====== Estratto selezionato ======
Incapacità a testimoniare: casistica, profili processuali e il vaglio critico nella giurisprudenza europea

18 Dicembre 2018

La regola dell'incapacità a testimoniare sancita dall'art. 246 c.p.c. postula la sussistenza in capo al terzo di un interesse idoneo a giustificarne la partecipazione al giudizio in qualità di parte. Tuttavia il principio è inteso in senso rigoroso in giurisprudenza e, ponendosi evidentemente in astratto conflitto con il diritto alla prova dell'altra parte e, di qui, con il principio della parità delle armi tra le parti in causa, è stato oggetto di attento vaglio critico in dottrina e nella giurisprudenza europea.
Premessa

Ai sensi dell'art. 246 c.p.c. non possono testimoniare le persone le quali abbiano un interesse che potrebbe legittimarne la partecipazione in giudizio.

La norma introduce una regola di esclusione della testimonianza fondata sulle qualità soggettive del teste, effettuando una valutazione a priori delle ipotesi nelle quali lo stesso non può essere obiettivo (Taruffo, 738).

Peraltro – almeno astrattamente, salve alcune “discrasie” emerse in sede applicativa – l'interesse in questione deve essere giuridicamente rilevante e non di mero fatto, sicché caso paradigmatico è quello del soggetto che potrebbe intervenire volontariamente in causa ai sensi dell'art. 105 c.p.c..

La limitazione soggettiva della prova testimoniale sancita dall'art. 246 c.p.c., pur ritenuta non in contrasto con gli artt. 3 e 24 Cost. (v. già Corte cost., 23 luglio 1974, n. 248) è stata oggetto di critica da parte di alcuni Autori che ne hanno evidenziato la sproporzione rispetto alla finalità perseguita che potrebbe giustificare, invece, un criterio di valutazione della prova (cfr. Comoglio, 41).

Per altro verso, la problematica è stata esaminata anche dalla Corte europea dei diritti dell'uomo, rispetto ad un ipotetico contrasto con l'art. 6, § 1, CEDU, quando il divieto in questione si traduce per la parte interessata nella concreta impossibilità di dimostrare un fatto in giudizio, compromettendo, di conseguenza, il diritto alla prova della stessa.

Interesse del terzo che ne esclude la capacità a testimoniare

In accordo con la consolidata giurisprudenza di legittimità, l'interesse che esclude la capacità a testimoniare del terzo è solo quello giuridicamente rilevante che, ai sensi dell'art. 100 c.p.c., che consentirebbe l'intervento dello stesso in giudizio, sebbene colui che, a norma dell'art. 246 c.p.c., è incapace a testimoniare in un determinato giudizio perché titolare di un interesse che potrebbe legittimarlo a partecipare allo stesso in qualità di parte.

Tale soggetto, peraltro, non riacquista la suddetta capacità per l'intervento di un fatto estintivo del diritto che egli potrebbe far valere, in quanto l'incapacità a testimoniare deve essere valutata prescindendo da vicende che costituiscono un posterius rispetto alla configurabilità dell'interesse a partecipare al giudizio che la determina (cfr., tra le altre, Cass. civ., 28 luglio 2011, n. 16499).
======
> _Problema proposto 1_
Riporti nuovamente tutte le righe dell'elenco sottostante, richieste incluse, sfalsando di -88 ogni coordinata contenuta nelle risposte, e tralasci le immagini.
====== Elenco fornito ======
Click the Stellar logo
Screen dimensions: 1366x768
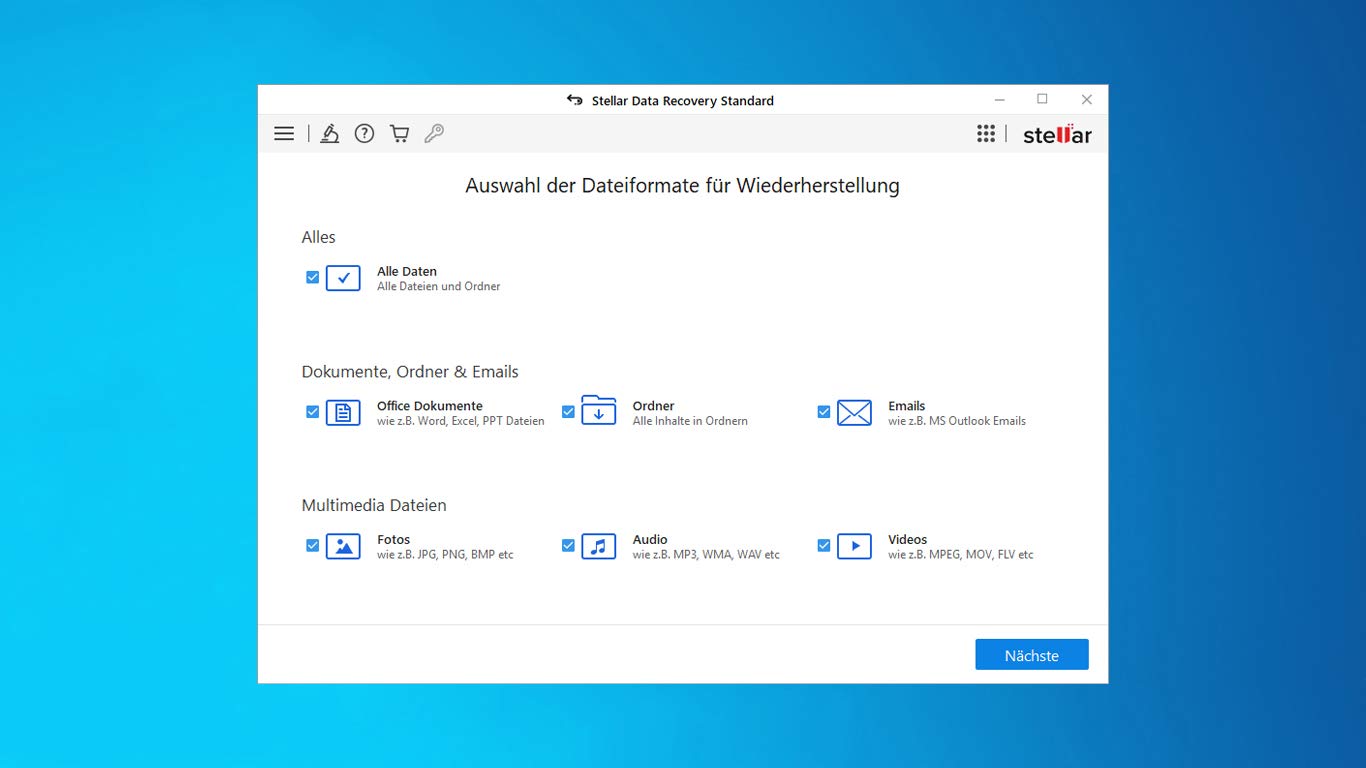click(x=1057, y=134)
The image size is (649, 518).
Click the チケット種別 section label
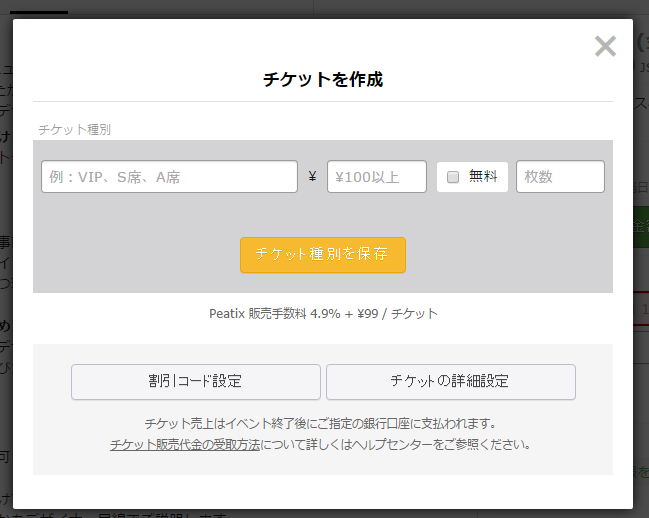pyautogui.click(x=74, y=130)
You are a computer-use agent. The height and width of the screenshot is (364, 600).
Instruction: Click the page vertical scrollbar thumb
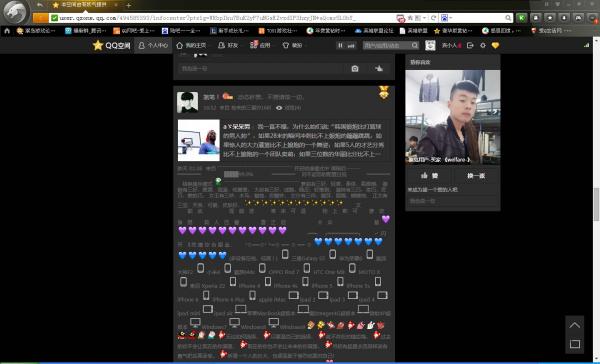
======
> _Problema proposto 2_
Secondo l'estratto, con quale pronuncia la Corte costituzionale aveva già ritenuto la limitazione dell'art. 246 c.p.c. non in contrasto con gli artt. 3 e 24 Cost.?

> _Risposta corretta 1_
Click the Stellar logo
Screen dimensions: 1366x768
click(x=969, y=46)
The image size is (649, 518).
Click the チケット種別 section label
pyautogui.click(x=-14, y=42)
You are a computer-use agent. The height and width of the screenshot is (364, 600).
Instruction: Click the page vertical scrollbar thumb

> _Risposta corretta 2_
Con la sentenza del 23 luglio 1974, n. 248.